Es gibt überdurchschnittlich viele Beschäftigte mit Migrationshintergrund. Ihnen kommt zugute, dass bei Amazon als US-Firma zum großen Teil auch Englisch gesprochen wird. Zwischen vielen Mitarbeitern wird Deutsch gesprochen, aber einzelne Mitarbeiterinnen sprechen auch nur Englisch. Sobald Mitarbeitende an einem Gespräch beteiligt sind, die nur Englisch sprechen, wechseln alle ins Englische. Amazon beteiligt sich als Firma an der durch den Landkreis Friesland durchgeführten Jobbörse, durch die versucht wird, für Migrant*innen einen Arbeitsplatz zu finden.

Fuhrpark: Die Transporter sind Leasingfahrzeuge, die von Fremdfirmen genutzt werden, um die Waren auszuliefern. Diese Firmen werden von Amazon kontrolliert, was Fahrverhalten und Zeitlimits angeht. Der Fuhrpark wird zurzeit auf Elektroantriebe umgestellt, aber auch Wasserstoff spielt hier eine wichtige Rolle. Daher ist Amazon sehr daran gelegen, dass im Jade-Weser-Park, wie beabsichtigt, eine entsprechende Tankstelle gebaut wird.

Müll: Amazon verzichtet seit zwei Jahren immer mehr auf Plastik bei den Verpackungen, auch der Einsatz von Pappe wird immer weiter reduziert. Für Zwischentransporte gibt es große Rollcontainer und wiederverwendbare Holzpaletten. Die alten großen Pappbehälter wird es schon bald nicht mehr geben. Ab 2035 soll vollständig auf Plastikverpackungen verzichtet werden. Schon jetzt wird verstärkt darauf geachtet, dass kleine Waren auch in kleinen Behältern verschickt werden. Allerdings, da war sich die grüne Gruppe einig, hier gibt es noch viel zu tun. Bis 2040 will Amazon klimaneutral sein.

Retouren: Nach Aussagen von Jannik Janßen liegen die Retouren in einem einstelligen Prozentbereich. Er sprach von ein bis zwei Prozent. Auch dies konnte die Gruppe sich vor Ort ansehen. In einem kleinen, abgegrenzten Bereich standen einige wenige Kartons. Es handelte sich allerdings nur um Waren, die direkt von Amazon geliefert wurden. Ware, die durch Fremdfirmen über Amazon verkauft und verschickt werden, gehen dann an diese Firmen zurück. 

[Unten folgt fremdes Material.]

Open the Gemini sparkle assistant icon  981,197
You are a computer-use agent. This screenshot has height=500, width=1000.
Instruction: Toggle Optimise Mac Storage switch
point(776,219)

Amazon vernichtet keine Waren, wenn sie unversehrt retourniert werden. Entweder kommen sie wieder in den normalen Handel oder werden als B-Waren verkauft. Falls aber z. B. eine Flasche eines Sechserpacks kaputt geht, werden die anderen fünf Flaschen an die Tafel gegeben.

Fazit: Vor 60 Jahren gab es in jedem kleinen Dorf in Friesland einen Lebensmittelladen und eine Dorfkneipe. In größeren Dörfern mehrere, dazu Schulen, Kohlenhändler und Handwerksbetriebe. Der gesellschaftliche Wandel hat dafür gesorgt, dass Betriebe, Läden und Schulen aus den kleinen Dörfern verschwanden. Irgendwann gab es die ersten Versandhäuser wie Otto, Quelle und Neckermann. Letztlich sind sie die Vorläufer von Amazon und Co. Den nächsten großen Wandel brachten Aldi, Lidl und Co. Plötzlich gab es in den Städten Geschäfte, bei denen es alles zu kaufen gab, zwar nicht jederzeit, aber immer wieder. Wenn Aldi Fernseher im Angebot hatte, verkaufte jede Filiale an einem Tag mehr davon als ortsansässige Händler in einem halben Jahr.

Der Internet-Handel sorgt jetzt für einen neuen Schub. Erneut bleiben viele Geschäfte auf der Strecke und verschwinden vom Markt. 

Wer wie wir in Friesland auf dem Lande lebt, kann nicht wie früher zu jederzeit überall alles kaufen. Vielleicht in Jever, Schortens und Varel noch fast alles. Wer auf dem Dorf wohnt und spontan etwas benötigt, und es gibt einen Anbieter im Netz, bei dem es tatsächlich alles gibt und dann auch noch deutlich billiger als in Jever, Schortens oder Varel….  Die Zeiten ändern sich und wir uns mit ihnen. 

Worauf wir in jedem Fall achten müssen, ist Umweltverträglichkeit, Klimaneutralität und Nachhaltigkeit. Wer Jannik Janßen glauben schenkten kann, und das tun Tammen & Thomßen, dann ist Amazon auf einem guten Weg.

Die zuständige Dienstleistungsgewerkschaft ver.di kann auf einer Infowand ihre Mitteilungen frei veröffentlichen.
Die Sitzgelegenheiten draußen sind aus Paletten gebaut. Ebenso die Hochbeete, die im nächsten Jahr auch bepflanzt werden sollen.